ViTime is a novel Visual Intelligence-based foundation model for time series forecasting (TSF), leveraging visual data processing paradigms to enhance forecasting capabilities.
- Visual Intelligence: Utilizes visual data processing to enhance time series analysis and forecasting.
- Real Time Series (RealTS): A novel data synthesis method improving model training and performance.
- Zero-Shot Performance: Achieves state-of-the-art zero-shot forecasting on diverse datasets, often surpassing the best supervised models.
Try ViTime via [Colab]!
- Python 3.9+
- PyTorch
Clone the repository:
git clone https://github.com/IkeYang/ViTime
cd ViTime
Install the required packages:
pip install -r requirements.txt
We provide weights for three models in the following links:
-
ViTime_V1.pth: Max back window = 512
-
ViTime_1072.pth: Max back window = 1072
- Model Weights will be released soon.
To run the inference code, follow these steps:
-
Load the Pretrained Model: Ensure you have the pretrained model file
ViTime_V1.pth
. -
Prepare the Inference Script:
import matplotlib.pyplot as plt
from model.model import ViTime
import numpy as np
import torch
deviceNum = 0
torch.cuda.set_device(deviceNum)
device = torch.device('cuda' if torch.cuda.is_available() else 'cpu')

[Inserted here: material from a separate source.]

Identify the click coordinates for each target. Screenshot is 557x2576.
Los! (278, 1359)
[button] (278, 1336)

checkpoint = torch.load(r'ViTime_V1.pth', map_location=device)
args = checkpoint['args']
args.device = device
args.flag = 'test'
# Set upscaling parameters
args.upscal = True # True: max input length = 512, max prediction length = 720
# False: max input length = 1024, max prediction length = 1440
model = ViTime(args=args)
model.load_state_dict(checkpoint['model'])
model.to(device)
model.eval()
# Example data
xData=np.sin(np.arange(512)/10)+np.sin(np.arange(512)/5+50)+np.cos(np.arange(512)+50)
args.realInputLength = len(xData)
yp = model.inference(xData)
# Plot results
plt.plot(np.concatenate([xData,yp.flatten()],axis=0),label='Prediction')

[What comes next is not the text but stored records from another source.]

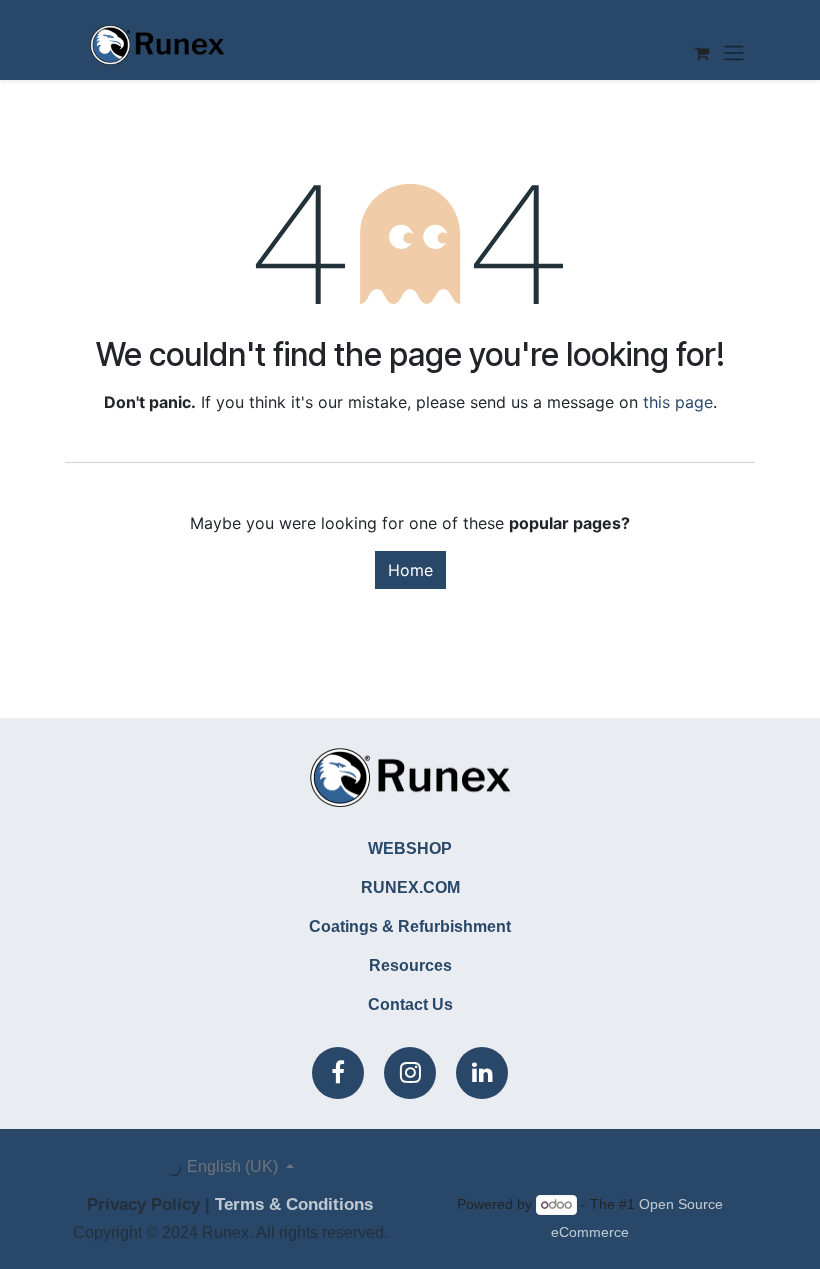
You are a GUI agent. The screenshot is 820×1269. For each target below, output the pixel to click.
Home (410, 570)
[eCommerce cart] (701, 53)
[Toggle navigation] (734, 53)
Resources (410, 965)
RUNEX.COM (410, 887)
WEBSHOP (410, 848)
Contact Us (410, 1004)
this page (678, 402)
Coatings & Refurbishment (410, 926)
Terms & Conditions (294, 1204)
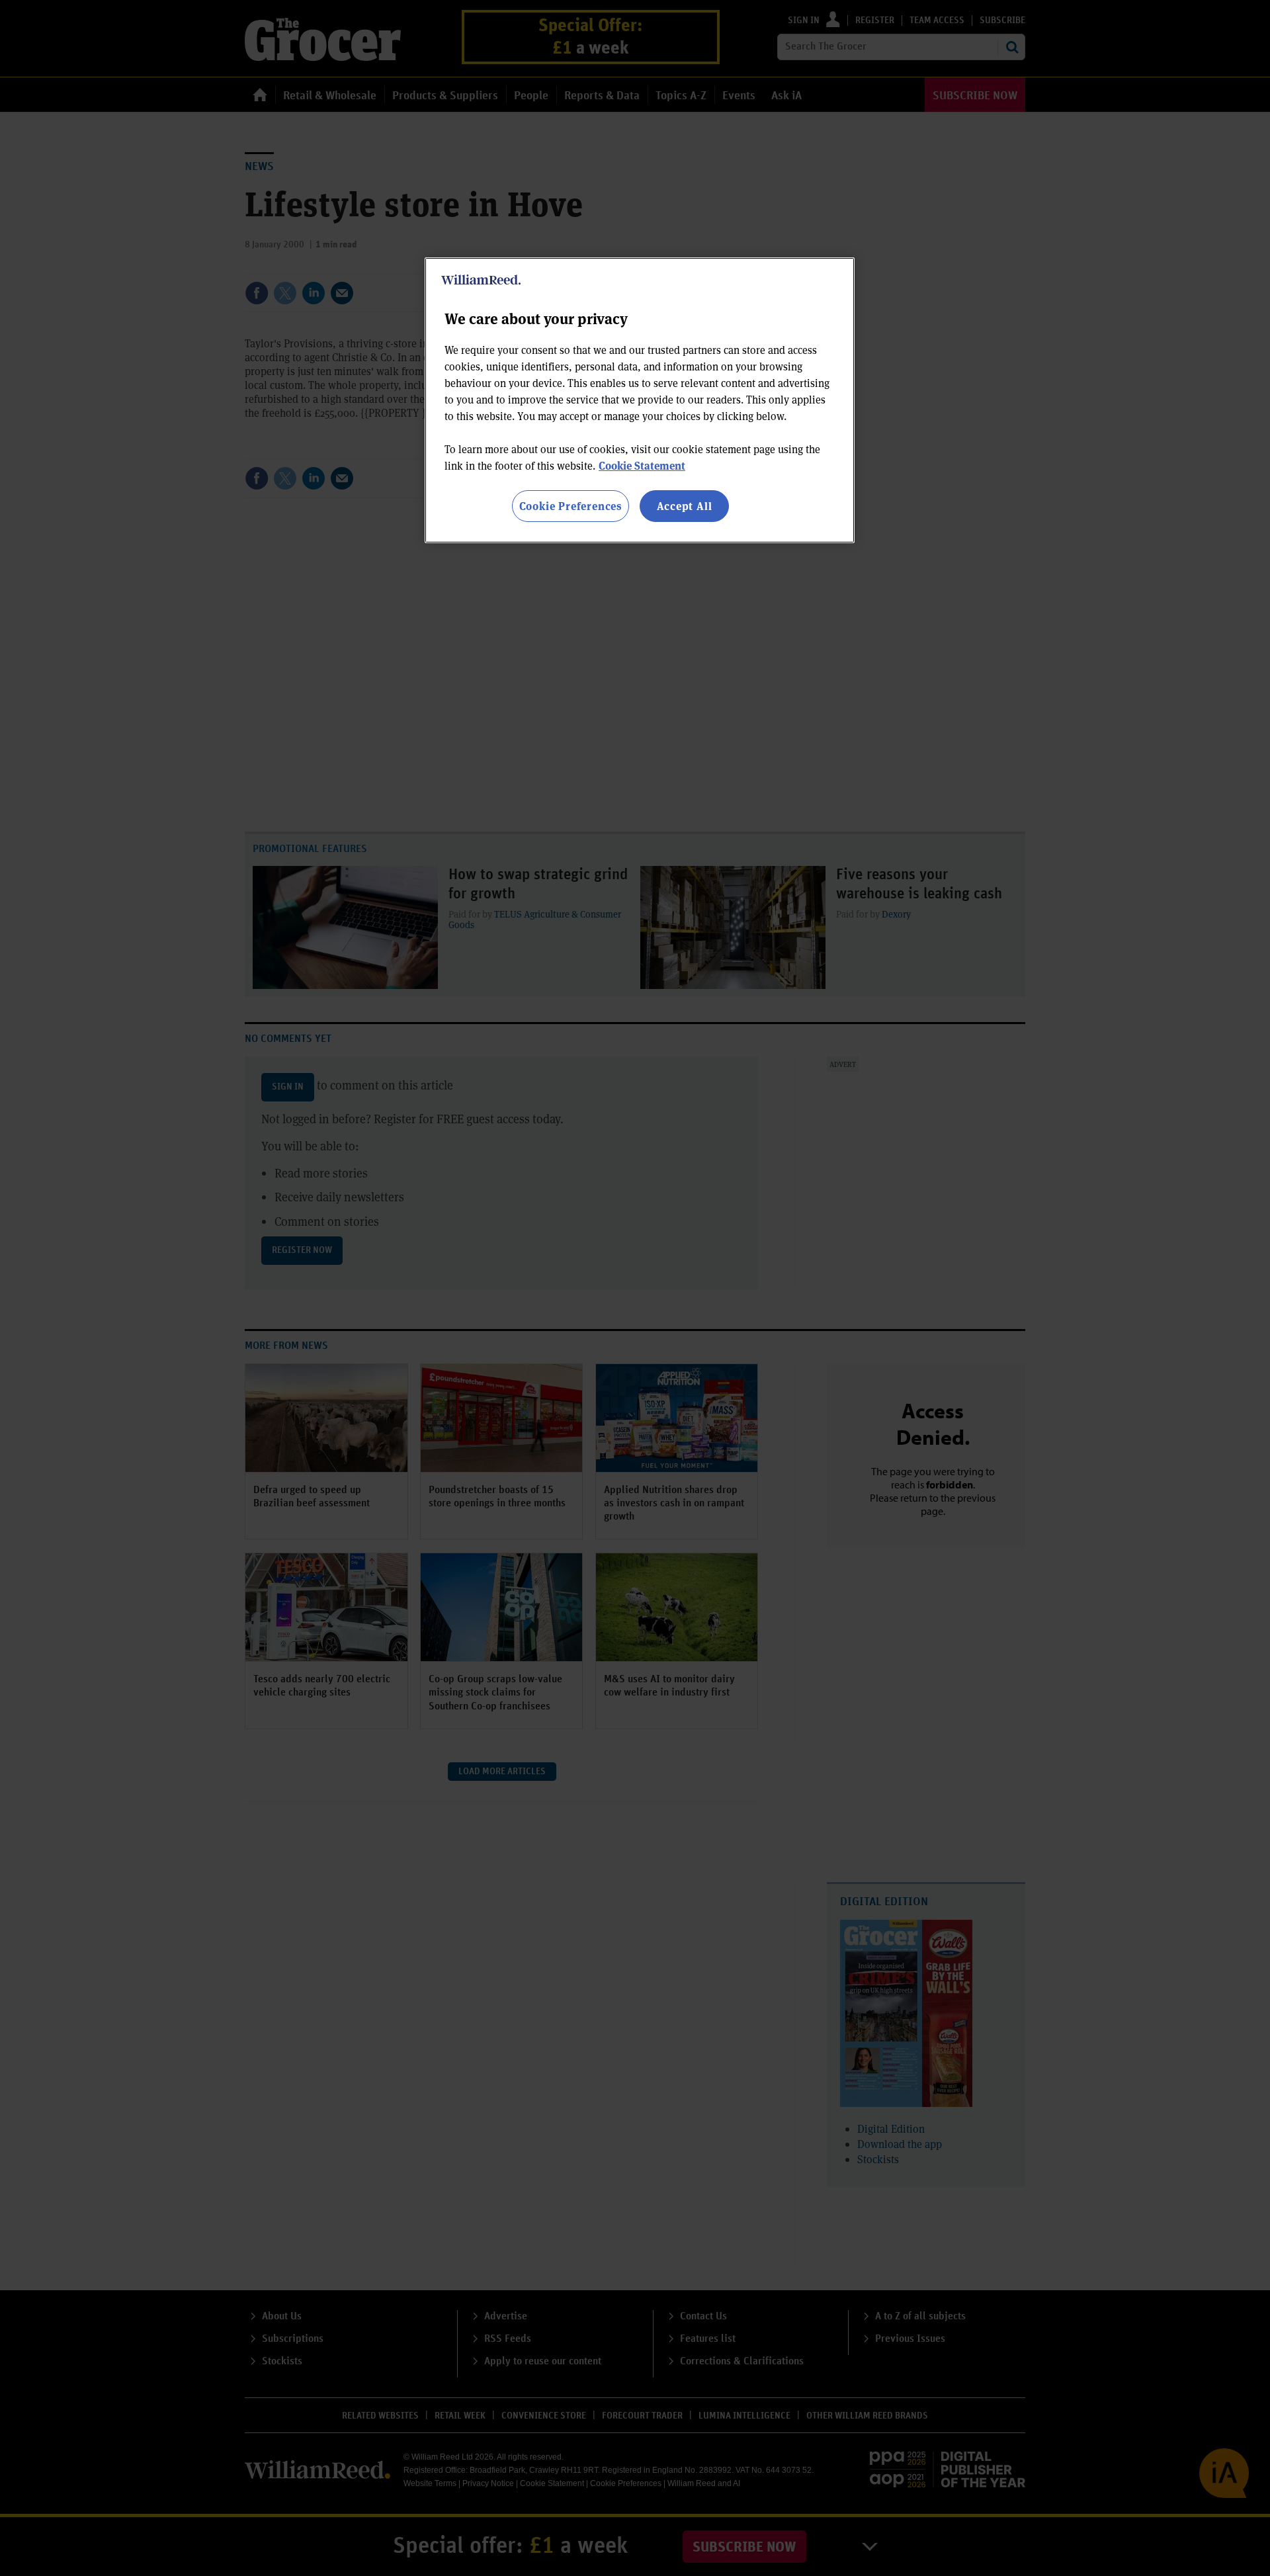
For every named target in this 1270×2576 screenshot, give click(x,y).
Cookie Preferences (570, 505)
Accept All (684, 505)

plt.plot(xData,label='Input Sequence')
plt.legend()
plt.show()
- Run the Inference:
python inference.py
This script loads the ViTime model, performs inference on example sinusoidal data, and plots the predicted sequence alongside the input sequence.

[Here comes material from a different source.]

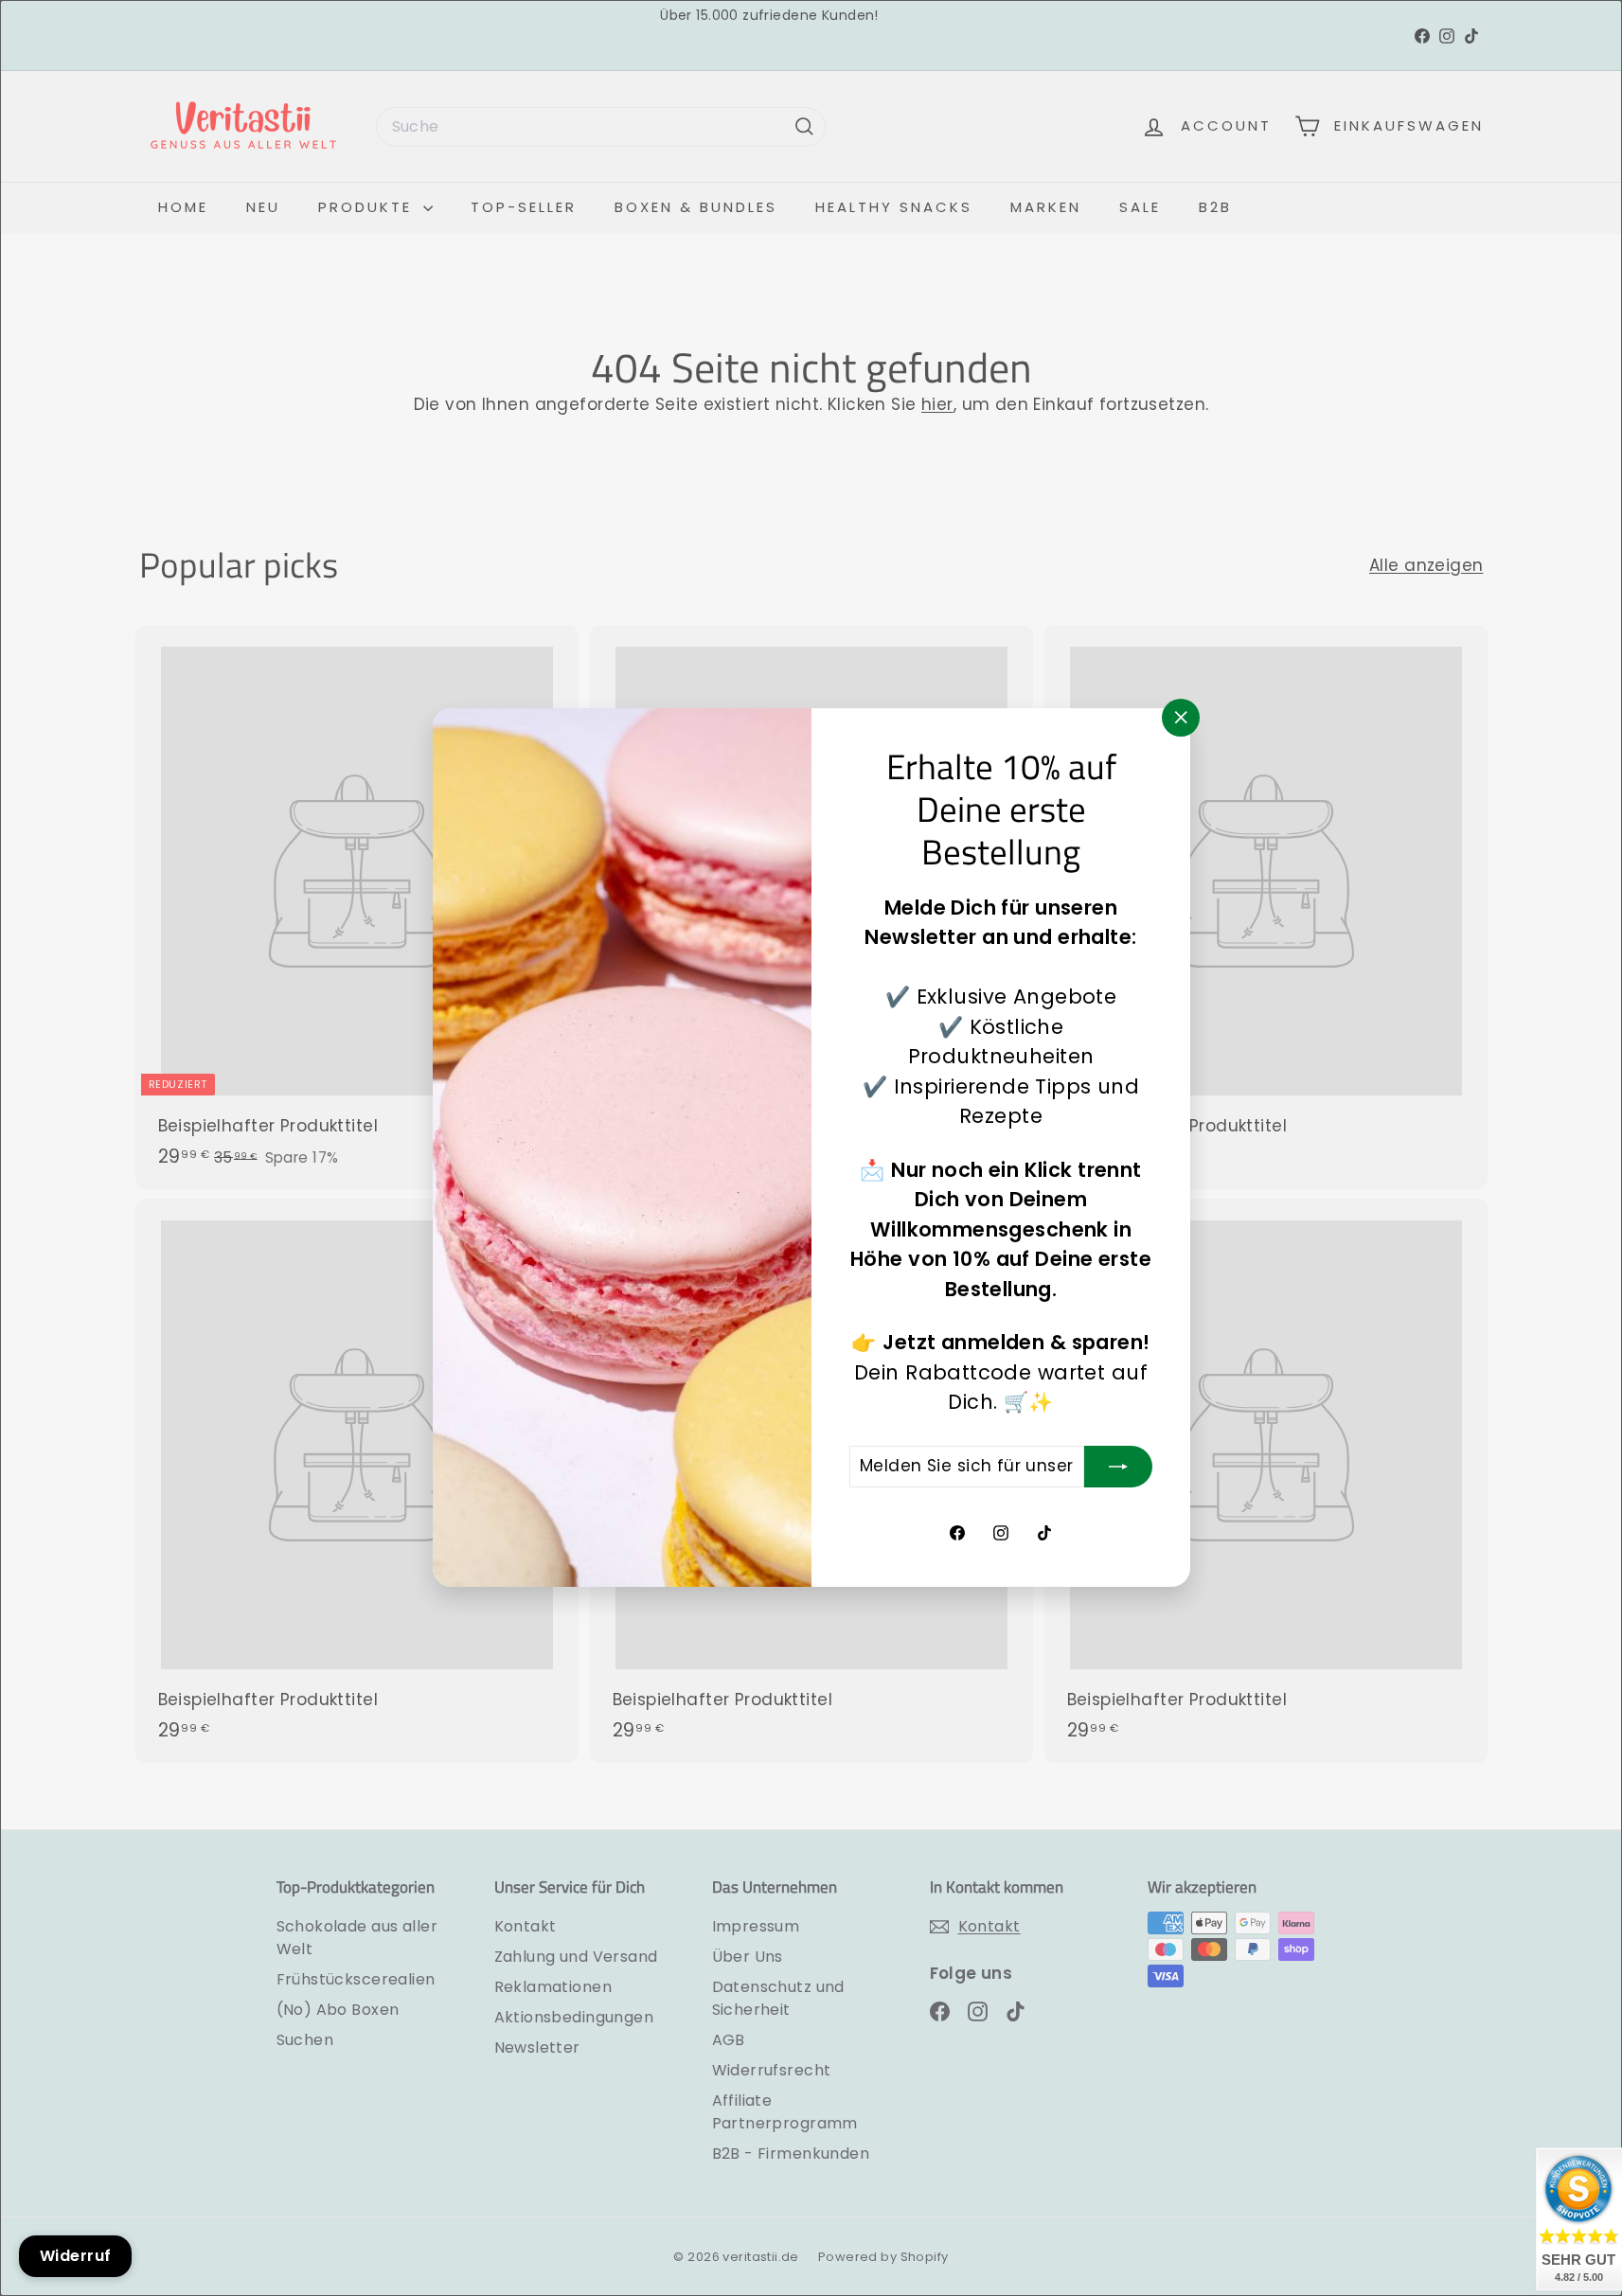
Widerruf (75, 2256)
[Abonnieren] (1118, 1466)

ViTime has been evaluated on a diverse set of previously unseen forecasting datasets, demonstrating state-of-the-art zero-shot performance. The model often surpasses the best individually trained supervised models, showcasing the potential of visual intelligence in time series forecasting. The proposed ViTime, when fine-tuned with 10% of the training data, outperforms the latest supervised models that were trained on 100% of the data. Furthermore, when finetuned with 100% of the data, ViTime's prediction accuracy greatly surpasses all existing models, further demonstrating its effectiveness.
We welcome contributions to enhance ViTime. Please submit pull requests or open issues for any improvements or bug fixes.
This project is licensed under the MIT License.